--- ASSIGNMENT ---
For each statement below, state yes or no according to whether it agrees with the code review, quoting the exact words of the review that settle it. (a) The review considers the overall architecture correct. (b) The review reports that running uv sync in packages/uipath succeeds locally. (c) The review says a mypy configuration setting silences the evaluation_set module.

--- SUPPLIED TEXT ---
══════════
Architectural Assessment

The cleavage line is correct in intent but leaky in execution. Keeping pure evaluators + models + parallelization in uipath-eval and leaving UiPathEvalRuntime / evaluate() in uipath is the right choice — runtime-bound code genuinely needs uipath.runtime, evaluators don't. The uipath.eval.__init__.py re-export pattern preserves BC nicely.

But the extraction is incomplete. uipath_eval.models.evaluation_set still imports from ..mocks._types, and uipath_eval.mocks doesn't exist here — it's still in uipath.eval.mocks. Verified: from uipath_eval.runtime import events fails with ModuleNotFoundError. The package only appears to work because nothing in the public __init__.py import chain hits evaluation_set or runtime/events. The umbrella smoke test passed, but a real downstream consumer of runtime.events or EvaluationItem is broken.

Compounding this: pyproject.toml [tool.mypy.overrides] silences uipath_eval.models.evaluation_set — which is hiding the broken seam from the type checker. That's a red flag: configuration papering over structural debt.

The workspace wiring is also incomplete. packages/uipath/pyproject.toml declares `uipath-eval>=0.1.0` but has no `[tool.uv.sources]` editable entry (`uipath-core` and `uipath-platform` do), `packages/uipath/uv.lock` is not updated, and CI masks this with `continue-on-error: true` on `test-uipath`. `uv sync` in `packages/uipath` fails locally today.

Verdict: ship-after-fixes, not ship. The architecture is right; two blocking defects stand between it and the stated goal.


Issues Found

Agreement legend: [3×] flagged by all three reviewers independently.

Critical

  • [3×] packages/uipath-eval/src/uipath_eval/models/evaluation_set.py:8from ..mocks._types import (...) references a non-existent uipath_eval.mocks. Any consumer importing uipath_eval.runtime.events (or anything that transitively touches EvaluationItem) hits ModuleNotFoundError. Runtime-verified.
  • [3×] packages/uipath/pyproject.toml — Missing [tool.uv.sources] entry uipath-eval = { path = \"../uipath-eval\", editable = true }. `uv sync` in `packages/uipath` fails: "uipath-eval was not found in the package registry … unsatisfiable". `packages/uipath/uv.lock` also not updated. CI hides this with `continue-on-error: true` on the `test-uipath` job.
══════════
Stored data
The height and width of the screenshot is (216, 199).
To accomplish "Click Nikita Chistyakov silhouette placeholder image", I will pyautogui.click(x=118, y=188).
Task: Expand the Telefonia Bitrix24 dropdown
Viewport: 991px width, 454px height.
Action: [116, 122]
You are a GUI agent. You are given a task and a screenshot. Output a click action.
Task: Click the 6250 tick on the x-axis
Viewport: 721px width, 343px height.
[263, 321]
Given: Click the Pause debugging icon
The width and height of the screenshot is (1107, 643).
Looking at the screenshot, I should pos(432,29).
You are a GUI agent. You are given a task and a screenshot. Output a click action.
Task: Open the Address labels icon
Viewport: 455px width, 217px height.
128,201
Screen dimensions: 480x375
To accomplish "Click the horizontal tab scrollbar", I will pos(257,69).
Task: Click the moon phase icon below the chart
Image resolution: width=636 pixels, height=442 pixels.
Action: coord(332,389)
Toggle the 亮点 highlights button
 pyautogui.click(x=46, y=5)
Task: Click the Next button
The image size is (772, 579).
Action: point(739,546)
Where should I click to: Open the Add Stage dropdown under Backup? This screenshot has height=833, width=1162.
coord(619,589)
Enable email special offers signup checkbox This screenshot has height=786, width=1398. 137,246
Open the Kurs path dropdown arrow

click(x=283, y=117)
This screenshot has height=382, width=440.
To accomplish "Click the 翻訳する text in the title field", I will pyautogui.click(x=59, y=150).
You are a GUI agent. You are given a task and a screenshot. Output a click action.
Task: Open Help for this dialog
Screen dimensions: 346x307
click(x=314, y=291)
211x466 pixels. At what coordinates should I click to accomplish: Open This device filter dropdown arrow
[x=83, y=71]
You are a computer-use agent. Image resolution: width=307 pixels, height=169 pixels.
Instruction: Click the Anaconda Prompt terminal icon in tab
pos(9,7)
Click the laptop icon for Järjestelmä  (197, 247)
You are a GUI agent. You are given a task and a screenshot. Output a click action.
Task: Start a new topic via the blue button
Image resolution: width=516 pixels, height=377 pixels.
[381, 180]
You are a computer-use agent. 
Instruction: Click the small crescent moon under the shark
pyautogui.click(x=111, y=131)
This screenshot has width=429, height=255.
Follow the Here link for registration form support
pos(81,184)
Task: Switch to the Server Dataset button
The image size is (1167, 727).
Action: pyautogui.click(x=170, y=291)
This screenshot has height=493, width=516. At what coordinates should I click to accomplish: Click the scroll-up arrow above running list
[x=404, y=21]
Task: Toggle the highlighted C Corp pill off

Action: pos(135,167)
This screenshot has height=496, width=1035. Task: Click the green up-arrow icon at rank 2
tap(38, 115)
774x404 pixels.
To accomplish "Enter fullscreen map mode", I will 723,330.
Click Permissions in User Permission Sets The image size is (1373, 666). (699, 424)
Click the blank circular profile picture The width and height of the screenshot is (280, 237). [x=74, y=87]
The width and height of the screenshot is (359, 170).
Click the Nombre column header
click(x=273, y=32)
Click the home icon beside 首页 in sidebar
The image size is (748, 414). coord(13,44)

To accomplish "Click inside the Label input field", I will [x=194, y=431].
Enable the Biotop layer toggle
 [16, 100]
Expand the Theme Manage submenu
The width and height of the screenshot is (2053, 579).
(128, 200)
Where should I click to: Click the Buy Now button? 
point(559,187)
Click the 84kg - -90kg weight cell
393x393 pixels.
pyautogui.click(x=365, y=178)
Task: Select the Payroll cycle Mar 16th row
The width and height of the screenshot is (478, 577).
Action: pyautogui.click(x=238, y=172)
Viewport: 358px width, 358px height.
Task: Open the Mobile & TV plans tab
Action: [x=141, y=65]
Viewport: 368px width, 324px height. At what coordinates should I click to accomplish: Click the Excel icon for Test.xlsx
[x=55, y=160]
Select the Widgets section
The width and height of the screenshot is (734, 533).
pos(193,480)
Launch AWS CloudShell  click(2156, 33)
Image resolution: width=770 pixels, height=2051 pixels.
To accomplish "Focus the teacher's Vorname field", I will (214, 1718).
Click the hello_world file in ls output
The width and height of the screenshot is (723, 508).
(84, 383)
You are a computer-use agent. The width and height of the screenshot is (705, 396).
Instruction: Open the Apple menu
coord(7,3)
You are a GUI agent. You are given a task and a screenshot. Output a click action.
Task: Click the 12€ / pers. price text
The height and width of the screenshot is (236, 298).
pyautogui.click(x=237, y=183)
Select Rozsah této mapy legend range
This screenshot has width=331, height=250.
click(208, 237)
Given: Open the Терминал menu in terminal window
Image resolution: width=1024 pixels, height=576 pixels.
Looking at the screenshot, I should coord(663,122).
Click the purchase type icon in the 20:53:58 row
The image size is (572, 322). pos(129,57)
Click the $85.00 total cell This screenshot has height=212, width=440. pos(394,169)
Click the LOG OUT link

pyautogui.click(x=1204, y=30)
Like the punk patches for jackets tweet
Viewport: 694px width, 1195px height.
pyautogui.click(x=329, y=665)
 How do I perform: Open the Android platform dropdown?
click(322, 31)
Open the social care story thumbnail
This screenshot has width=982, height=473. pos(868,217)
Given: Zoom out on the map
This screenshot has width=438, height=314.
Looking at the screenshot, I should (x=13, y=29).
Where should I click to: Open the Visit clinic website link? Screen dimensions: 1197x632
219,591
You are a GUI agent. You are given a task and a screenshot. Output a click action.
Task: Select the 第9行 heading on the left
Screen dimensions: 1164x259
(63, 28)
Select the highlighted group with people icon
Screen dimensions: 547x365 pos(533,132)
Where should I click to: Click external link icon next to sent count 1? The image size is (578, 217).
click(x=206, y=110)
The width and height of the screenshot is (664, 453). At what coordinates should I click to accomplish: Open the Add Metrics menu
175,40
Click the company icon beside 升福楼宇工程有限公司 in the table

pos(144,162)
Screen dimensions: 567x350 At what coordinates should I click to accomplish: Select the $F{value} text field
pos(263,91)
══════════
--- OUTPUT ---
(a) Yes: "The architecture is right"
(b) No: "`uv sync` in `packages/uipath` fails locally today."
(c) Yes: "pyproject.toml [tool.mypy.overrides] silences uipath_eval.models.evaluation_set"